With the values now placed next to the facts, we can try to come up with ethical principles: general statements that guide our behavior by taking into account the important values and making sense of the situation we’re in. We’ve seen many examples of principles throughout this book.
The second part of our method then instructs us to test our principles. The goal in testing is to find out whether the principles we’ve come up with—the statements of value that we want to guide our behavior—actually do what they’re supposed to. The test involves applying the principles to other cases, and asking ourselves, when we change the details of our actual situation, do our principles still apply? Can we imagine occasions where the principles don’t apply? Why don’t they, and how might that be relevant to the situation we’re in?
Our tests of our principles might reveal that they don’t do a good job capturing what we think is ethically important. When that happens, we refine our principles. That is, we change them—we might make them more or less general, or more or less sensitive to different values.
The final step of this method is to repeat what we’ve just done! After refining our principles, we test them again by reflecting on what they mean and how they apply to different cases. If we need to refine them again then we do that too. Depending on how tricky our situation might be, we might even repeat the process again.
The end result of this method will be ethical principles that, because of our tests, apply to many different situations and that reveal and express our values. Remember, though, that the point of the method isn’t just to end up with these shiny new principles. The point of the method is to use them—it’s to put them into practice in solving the ethical dilemmas that our business lives inevitably present us with.

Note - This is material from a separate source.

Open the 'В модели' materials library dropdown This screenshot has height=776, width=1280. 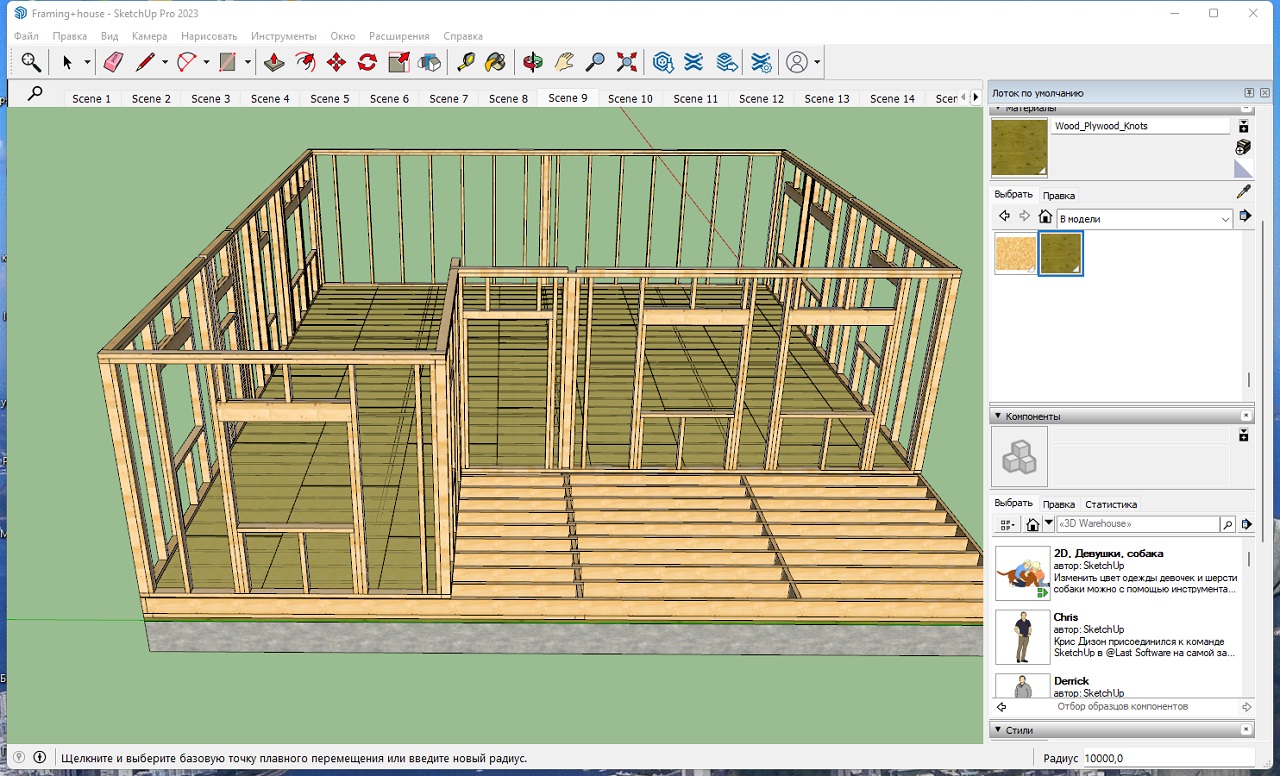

And that’s the beauty of ethical principles, and the great advantage of working through a book like this one: you end up with tools that you can use. Business ethics can be so much more than a primer in how not to get caught, but only if we want them to be. Real ethical principles, created in response to meaningful values and designed to be used, can become powerful means of change both for ourselves and for our organizations.
Across our many discussions and case studies, we’ve tried to develop an awareness of these principles. To be sensitive to the ethical dimensions of business situations is not a special gift that only the morally enlightened receive; that sensitivity is the result of practice. We practice it as we read and discuss case studies. We practice it as we consider how our behavior affects others, and how the behavior of our organizations affects other people, other organizations, and the environment. And we practice it as we look over the ethical landscape of the business world, with all its promises and problems.
In the end, you and I must decide which principles will be important to us, and why. The world of business we come to in the beginning of our careers has already been made, but that world is a creation of other people—and as soon as we begin to traverse it, we’re creating it too. What will we create, and how? A world of human-centric values with fair and humane standards, by a conscious, principle-centered focus? Or something else? With each thought, with each choice, with each action, we remake the ethical landscape.
When we’re done, what will it look like?